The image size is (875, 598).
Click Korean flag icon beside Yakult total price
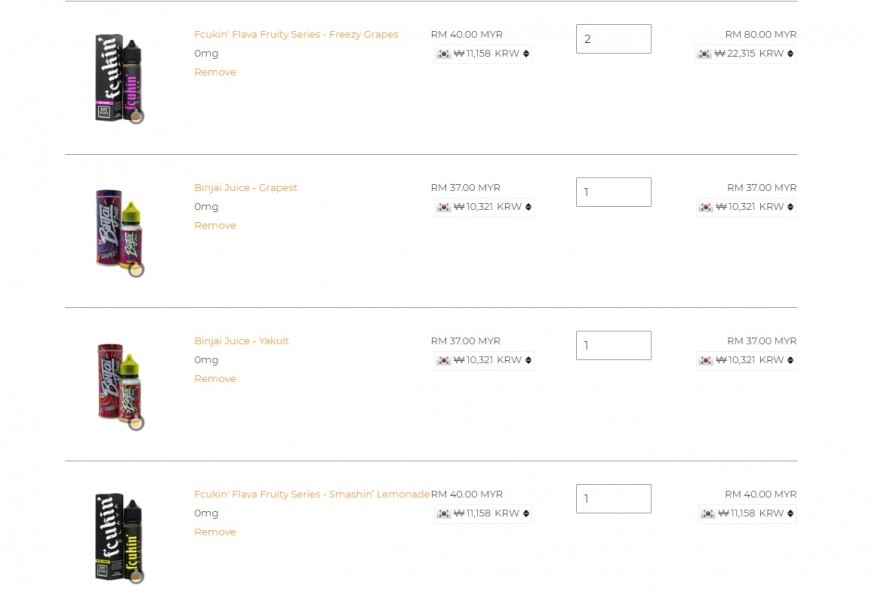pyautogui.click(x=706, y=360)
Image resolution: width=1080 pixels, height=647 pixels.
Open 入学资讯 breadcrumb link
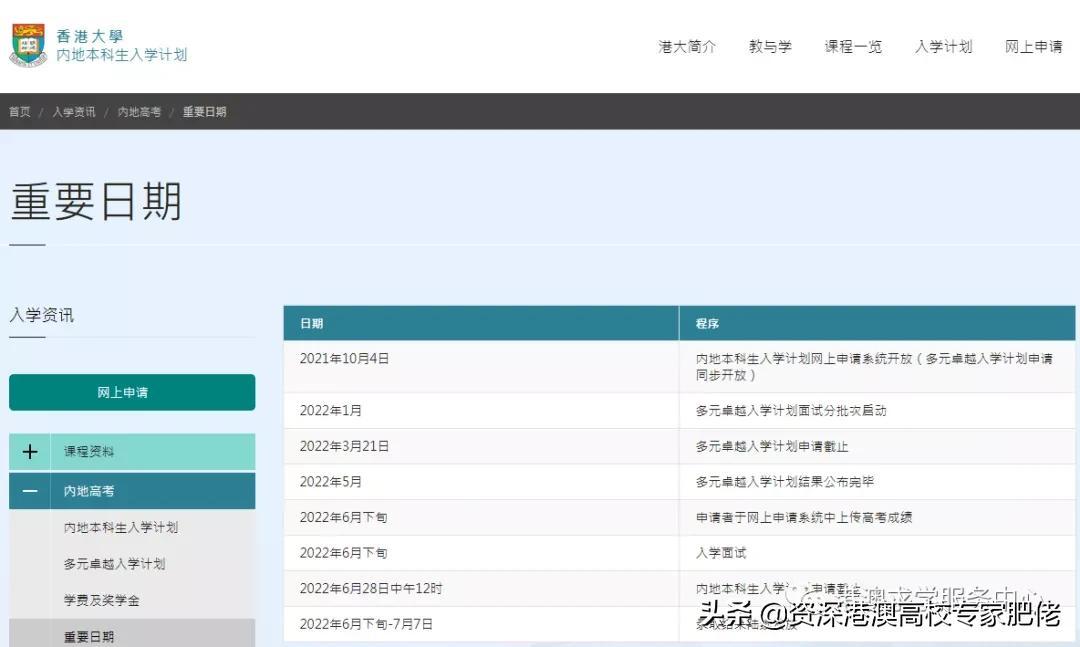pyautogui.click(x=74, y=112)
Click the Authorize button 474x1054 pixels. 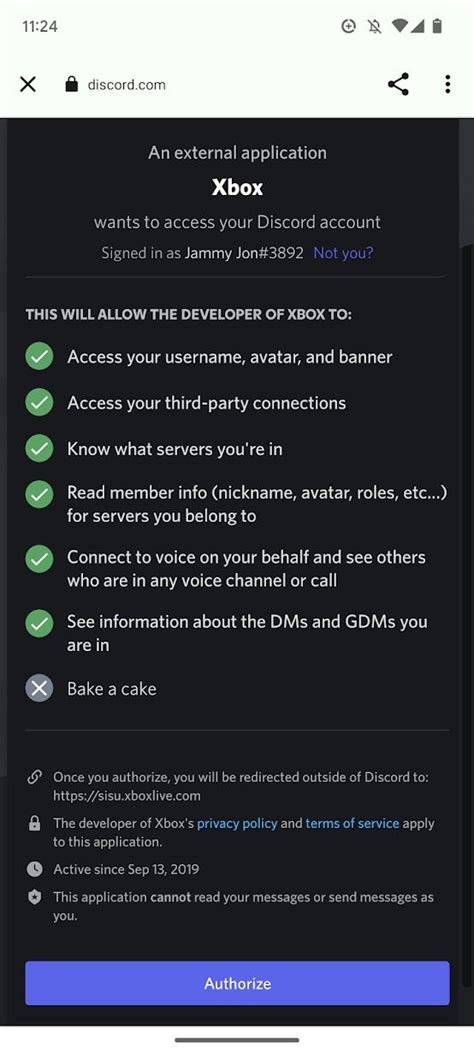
######
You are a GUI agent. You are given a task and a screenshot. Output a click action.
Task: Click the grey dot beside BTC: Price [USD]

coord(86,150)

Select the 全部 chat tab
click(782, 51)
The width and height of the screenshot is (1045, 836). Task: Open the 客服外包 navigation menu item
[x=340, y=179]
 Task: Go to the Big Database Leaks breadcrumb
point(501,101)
######
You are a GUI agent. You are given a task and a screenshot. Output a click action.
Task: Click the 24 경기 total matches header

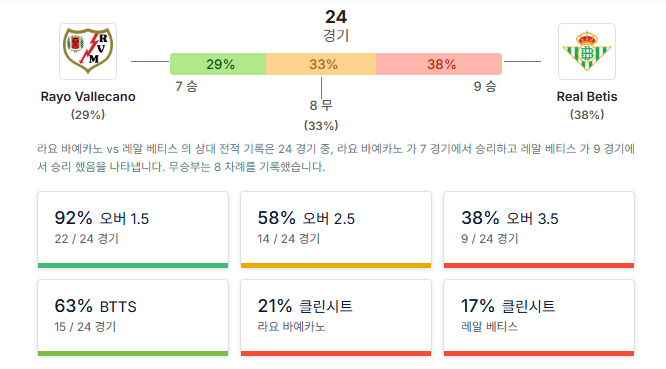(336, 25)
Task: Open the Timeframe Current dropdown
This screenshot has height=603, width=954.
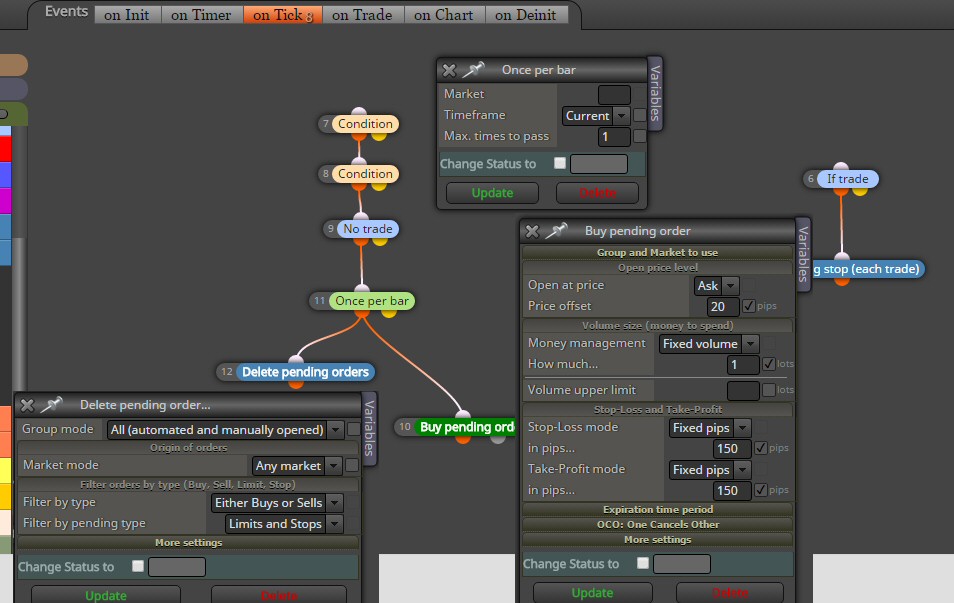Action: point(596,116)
######
**TASK PROMPT**:
For this exercise, return exactly the lines above from the line with "The image size is (875, 598)." through the line with "Click the Authorize button 474x1054 pixels.", both included. Do not copy the pictures.

**RESULT OF THIS TASK**:
The image size is (875, 598).
Click Korean flag icon beside Yakult total price
pyautogui.click(x=706, y=360)
Image resolution: width=1080 pixels, height=647 pixels.
Open 入学资讯 breadcrumb link
pyautogui.click(x=74, y=112)
Click the Authorize button 474x1054 pixels. 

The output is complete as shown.